The form that collaboration took evolved dramatically once Russia came on board. This was partly because NASA had to constantly cut back its ambitions for the station to satisfy a Congress that was increasingly impatient with rising costs and slipping schedules. It was also because Russia seemed to offer one way out of this perpetual crisis by bringing pertinent hardware and experience to the project, which no other nation had to offer, with the added advantage of pro­viding a “peace dividend” for the White House. The architecture of the station allowed for different ways of organizing collaboration with different partners depending on what they brought to the table. By contributing core elements, and by turning its institutional and financial disorder to its advantage, Russia forced NASA to make an exception to its time-hallowed principles of no-ex­change of funds and clean technological interfaces. Once the breach was made all could benefit, and all of the partners now contribute elements that are critical to mission success.82

The ISS transformed the way that NASA collaborated with its partners. The anxieties over Russian reliability and some resentment about the way in which dollars were spent by Moscow will surely make the agency and Congress extremely reluctant to give others a core role in a mission again without cast-iron guarantees that they can pay for what they do and that they can deliver. Nor is it certain that the much-vaunted foreign policy benefits that Clinton and Gore sought were achieved because Russia was integrated into the space station.83 Including Russia in the ISS was part and parcel of a wide-ranging initiative to transform the Soviet empire into a democratic, market economy, and might have played little or no role in facilitating the transition. Indeed, the ISS may not be a harbinger of a fundamental revision in NASA’s and Congress’s approach to international cooperation at all, as Pedersen hoped, but a unique experiment never to be repeated.
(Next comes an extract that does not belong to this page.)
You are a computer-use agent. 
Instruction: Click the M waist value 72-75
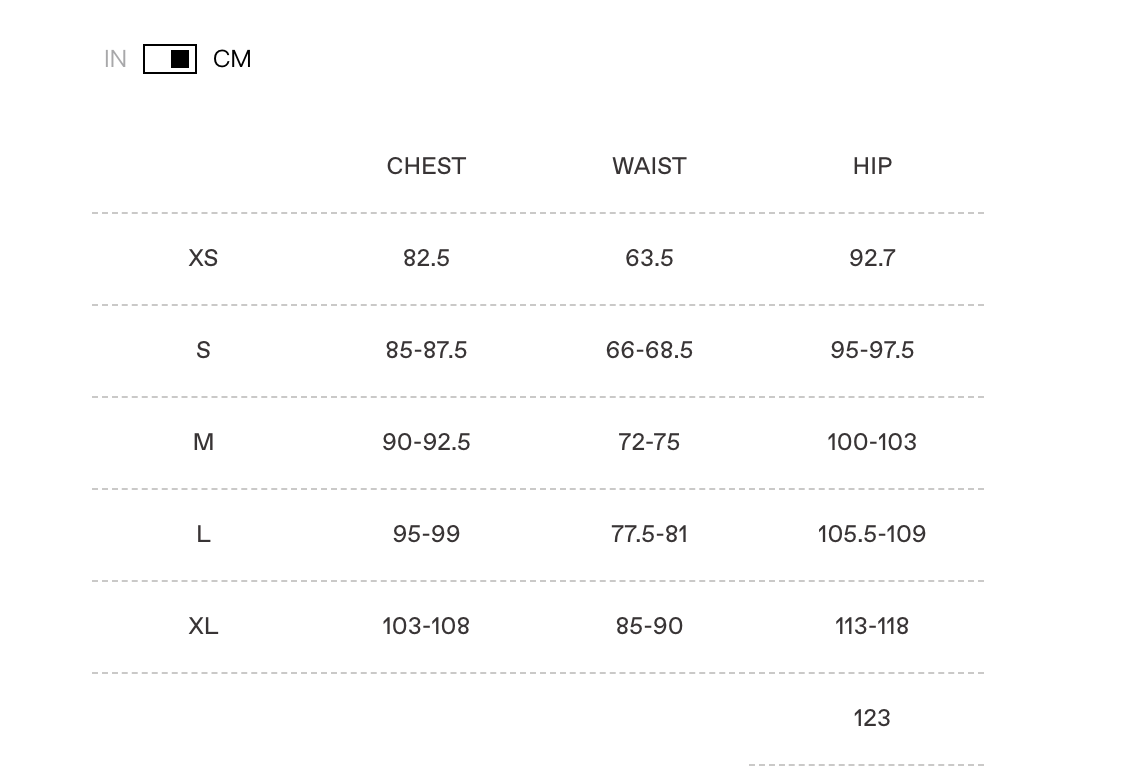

Science as an organized national activity gained an important place in Indian national life only after independence. The period from 1962 to 1972 was cru­cial for developing an institutional and technological base for space research in India. The growth and establishment of a domestic space program, and collab­orative relationships with organizations as well as scientists and technologists in foreign lands, was due to the active interest shown by India in the field of space sciences. NASA helped the scientific elite to create bases for sounding rockets and develop institutions along the way to shaping a space program that was geared toward the development needs of the country as defined by Sarabhai. As far as technological collaboration was concerned, US assistance during the early stages of India’s rocket program was limited to the donation of sounding rockets and the loaning of launchers; it never shared details of producing the sounding rockets locally. Homi Bhabha’s request for more advanced rockets in 1965 for testing and possible technology transfer were rejected. The attempt to acquire Scout technology after India had lost a border war with China in 1962 and the Chinese nuclear test of 1964 was rebuffed: the risk of further destabiliz­ing the region by supporting a rocket/missile program trumped NASA’s deter­mination to assist India. Other major prestige projects (such as the SITE—see next chapter) were embarked on to highlight the country’s modernizing urge without helping to rearm it, and to realign Delhi with Washington. US denial of advanced launcher technology led India to combine its own resources with help from other countries, mainly France, Germany, and the Soviet Union, to begin a launch vehicle program. By the time of Sarabhai’s death in 1971, his Profile for the Decade was accepted by the government of India, and his vision was carried further. Within a decade, incremental progress was made toward meteorologi­cal, remote sensing, and communication satellites, which were directed toward India’s socioeconomic needs. These were later launched on an indigenous Indian rocket that was developed along with a national missile program. By the end of the twentieth century Vikram Sarabhai’s famous quote “there is no ambiguity of purpose” had been fulfilled in a full-spectrum national space program.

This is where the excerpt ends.